Ces personnages seront éprouvés au long du film et ils ne seront pas épargnés par les événements néfastes qui se succèdent. Leur rôle initial se verra ainsi atteint, transformé, inversé: c'est pourquoi le vieux sage qu'incarne Hidetora, d'abord voix de la raison, sera bouleversé par le revirement de situation inattendu (ses fils, à qui il avait transmis sa confiance, se retournent contre lui), si bien qu'il deviendra fou alors que son fou (ou bouffon) tentera de le ramener à la raison et veillera sur lui; de même Kaede, la femme de Taro qui vient d'obtenir le pouvoir, prend le dessus sur lui, tant physiquement que moralement, à tel point qu'elle le pousse à agir comme elle l'entend; ou encore avec Saburo, fils rejeté dans un premier temps car jugé irresponsable et peu digne de confiance, deviendra celui qui essayera de sauver le patriarche quand aucun des autres fils ne le soutient. Kurosawa élabore donc avec ce réseau d'oppositions puis d'inversions une philosophie du chaos (Ran signifiant justement chaos en japonais), carnavalesque, insensée et destructrice, signe du désordre et du renversement des valeurs que traduit par ailleurs la victoire du Mal face aux valeurs positives énoncées au début. En effet, les thèmes universels de la folie, du pouvoir à tout prix et de la trahison dominent et deviennent un atout pour triompher. C'est la raison pour laquelle Kurosawa crée cette ambiance apocalyptique de fin de monde, avec ces merveilleux et terrifiants décors terrassés par les flammes, traversés par le vent et la poussière, habités par une fumée spectrale, éclairés par une lumière de fin de monde.
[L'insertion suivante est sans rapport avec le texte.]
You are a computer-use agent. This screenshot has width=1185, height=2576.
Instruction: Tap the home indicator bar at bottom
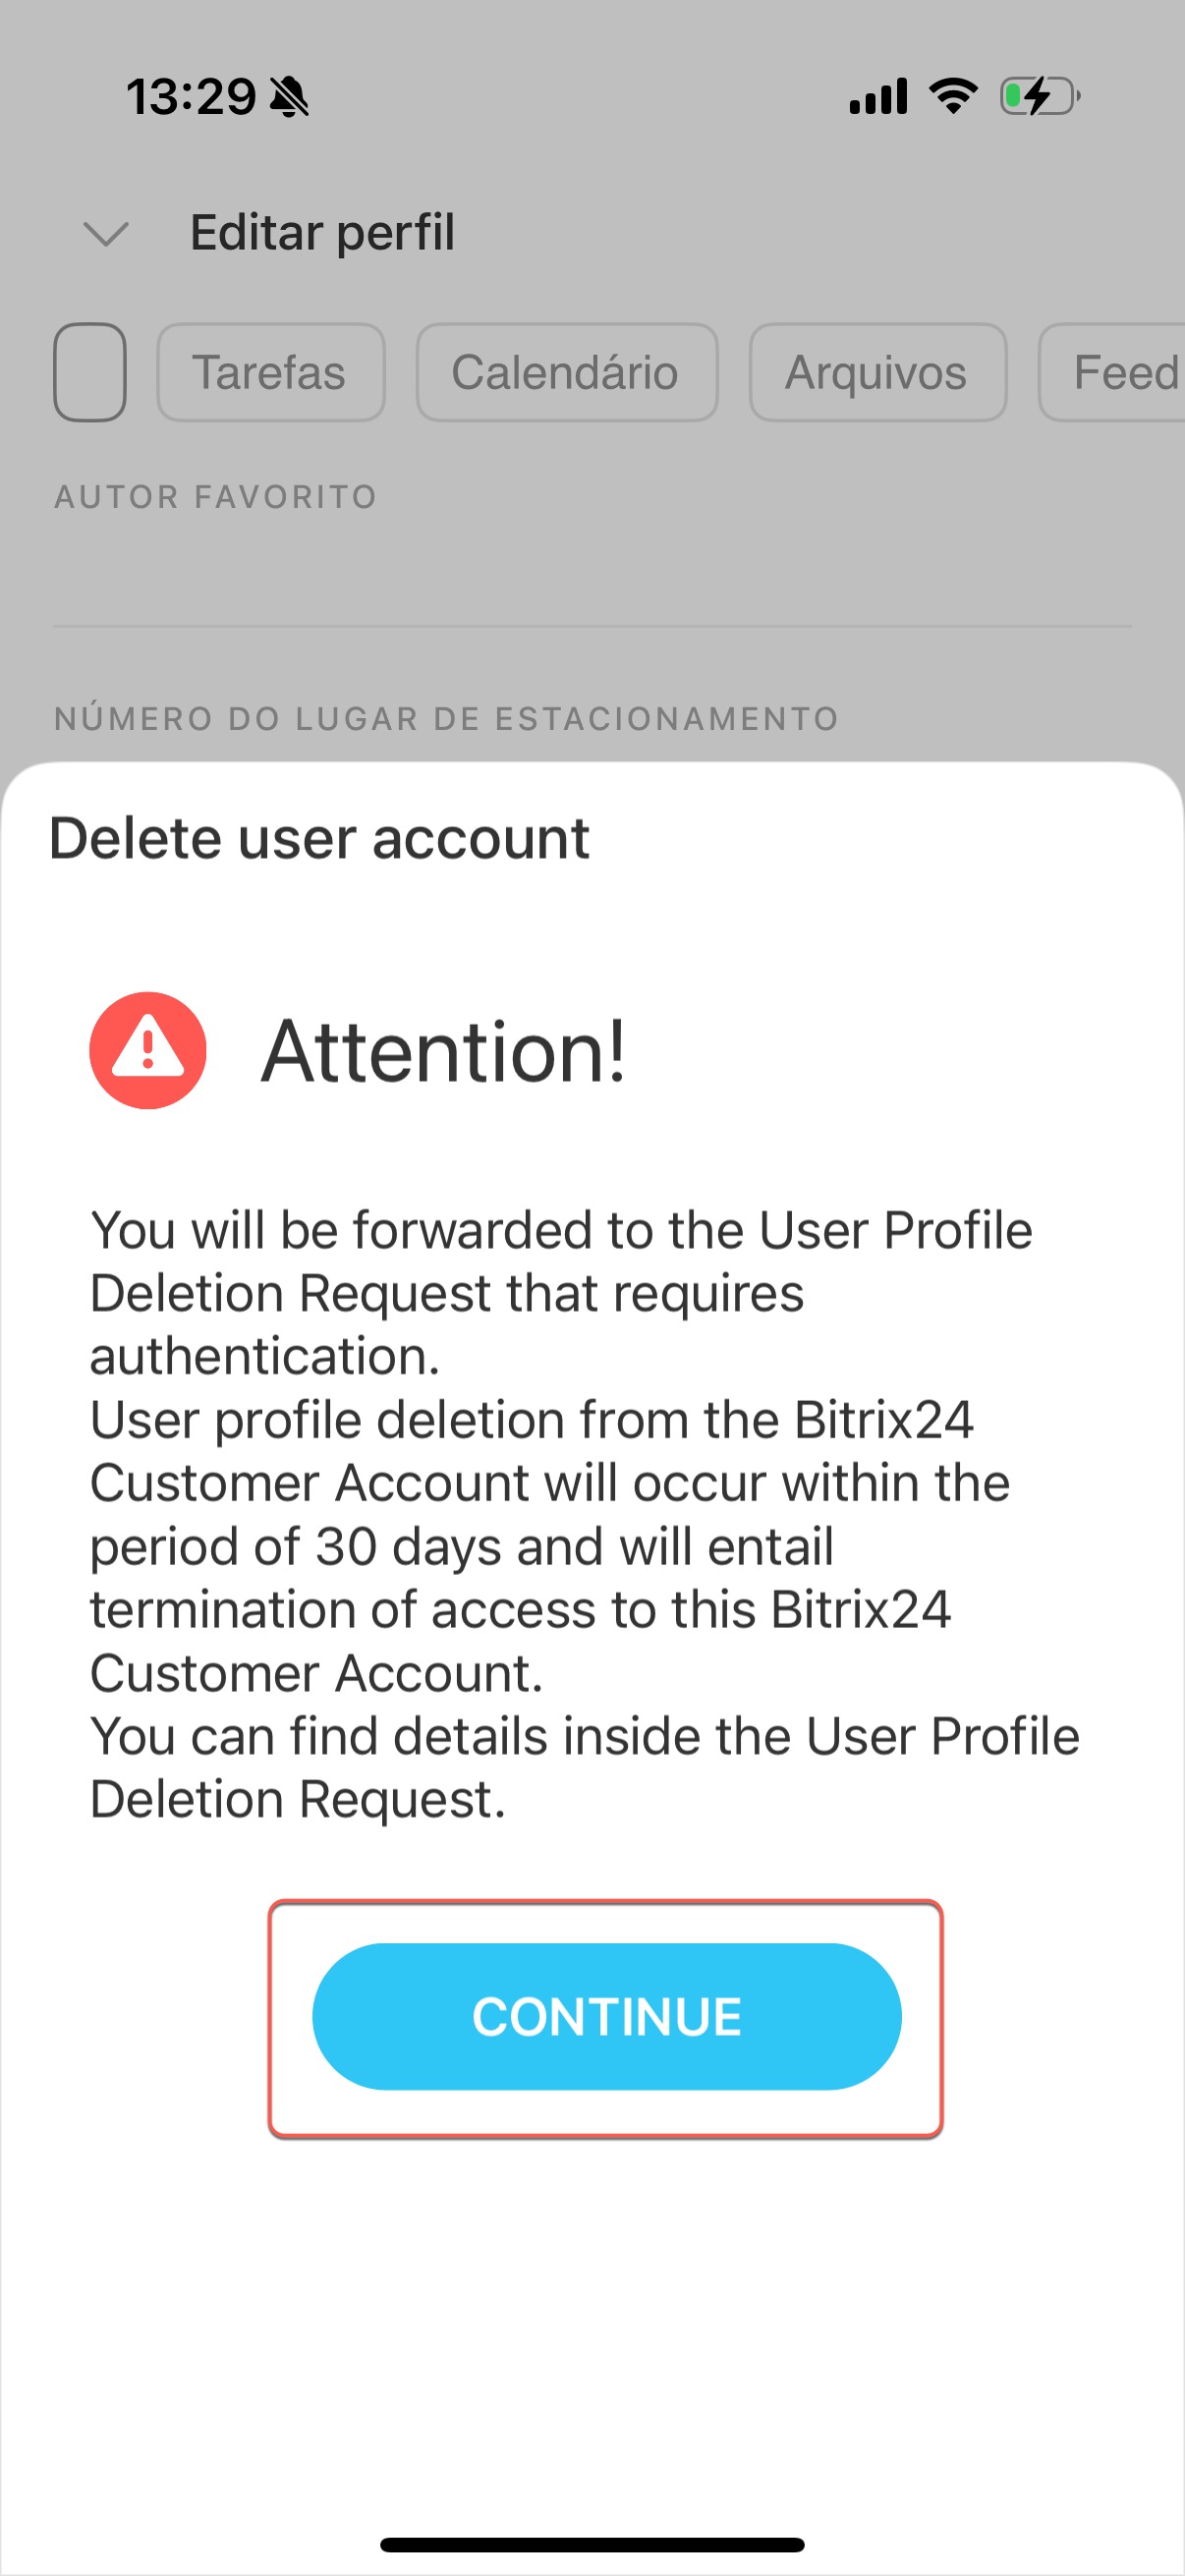[592, 2544]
La tragédie prend donc le dessus progressivement sur l'épopée, après ce renversement de valeurs. Bien sûr on retrouve la touche Shakespearienne (n'oublions pas que Kurosawa s'inspire fortement du Roi Lear pour ce film) dans cette structure où le fatum gouverne plus que le roi. Et l'on retrouve aussi l'une des principales inquiétudes de Kurosawa concernant le sort de l'homme et sa capacité à détruire le monde qui l'a conçu, comme par exemple dans Rashomon. Cependant, comme dans ce dernier film, le cinéaste nippon préserve une touche d'espoir dans la dernière scène au cours de laquelle le personnage mutilé par Hidetora personnifie une humanité aveugle marchant au bord du précipice, de sa destruction, mais s'en écarte au dernier moment, évitant ainsi ce qui semblait être une inéluctable tragédie.